Abstract 164: The Chaperone Holdase Bag6 Modulates the Intracellular Fate of Newly Synthesized ApoB100
Apolipoprotein B-100 (apoB) is the central protein component of very low density lipoproteins (VLDL) and is subject to endoplasmic reticulum-associated degradation (ERAD). Hepatic assembly of VLDL particles is monitored by the cellular quality control machinery, which determines whether a properly formed lipoprotein is secreted or the inadequately lipidated apoB protein is degraded. Changes in lipid supply, ER folding capacity or ERAD pathway function can alter VLDL output from HepG2 cells. Bag6 is a cytosolic protein that has a role in the bilayer integration of proteins and is also implicated in maintaining the solubility of proteasome substrates that contain exposed hydrophobic regions. Notably, Bag6 has been observed to interact with the ERAD components gp78 and p97, which are known to facilitate apoB degradation. The goal of this study was to evaluate the role of cytosolic Bag6 in apoB metabolism in HepG2 cells.

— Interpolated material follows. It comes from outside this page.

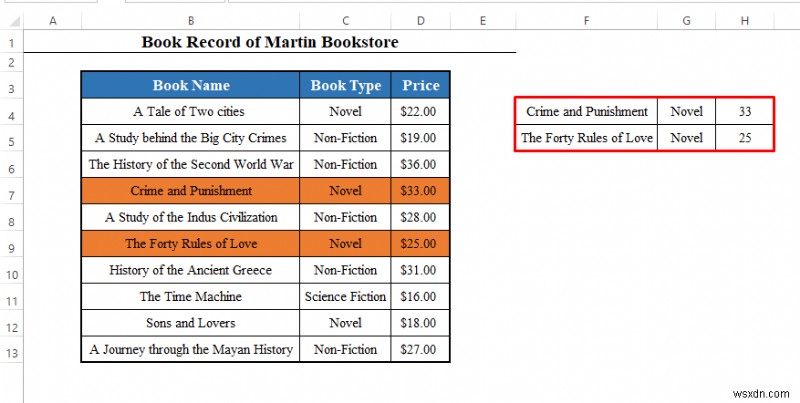Select the '$19.00' price cell

pyautogui.click(x=421, y=138)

When MG132 was used to inhibit proteasomal degradation of apoB, Bag6 was co-immunoprecipitated with apoB as determined by functional proteomics and immunoblot analysis. Conversely, if VLDL assembly was enhanced by treatment of the cells with the MEK/ERK inhibitor U0126, both the Bag6-apoB and p97-apoB associations were no longer detectable. Metabolic labelling studies indicated that siRNA knockdown of Bag6 did not alter the initial rate of apoB biosynthesis, but decreased the secretion of newly synthesized apoB. The decrease in apoB secretion with Bag6 knockdown could not be reversed by U0126. In addition, Bag6 knockdown decreased the effectiveness of MG132 as an inhibitor of cellular apoB degradation even though ubiquitination of apoB appeared to be unaffected. These observations suggest that Bag6 may be a component of the ERAD pathway that modulates VLDL assembly. Reduction of Bag6 partially decreases both secretion and MG132-inhibitable degradation of apoB, suggesting that another mechanism is also involved in apoB degradation. We hypothesize that the “holdase” function of Bag6 may temporarily stabilize exposed hydrophobic domains of apoB prior to its progression to assembly or degradation.
- © 2012 by American Heart Association, Inc.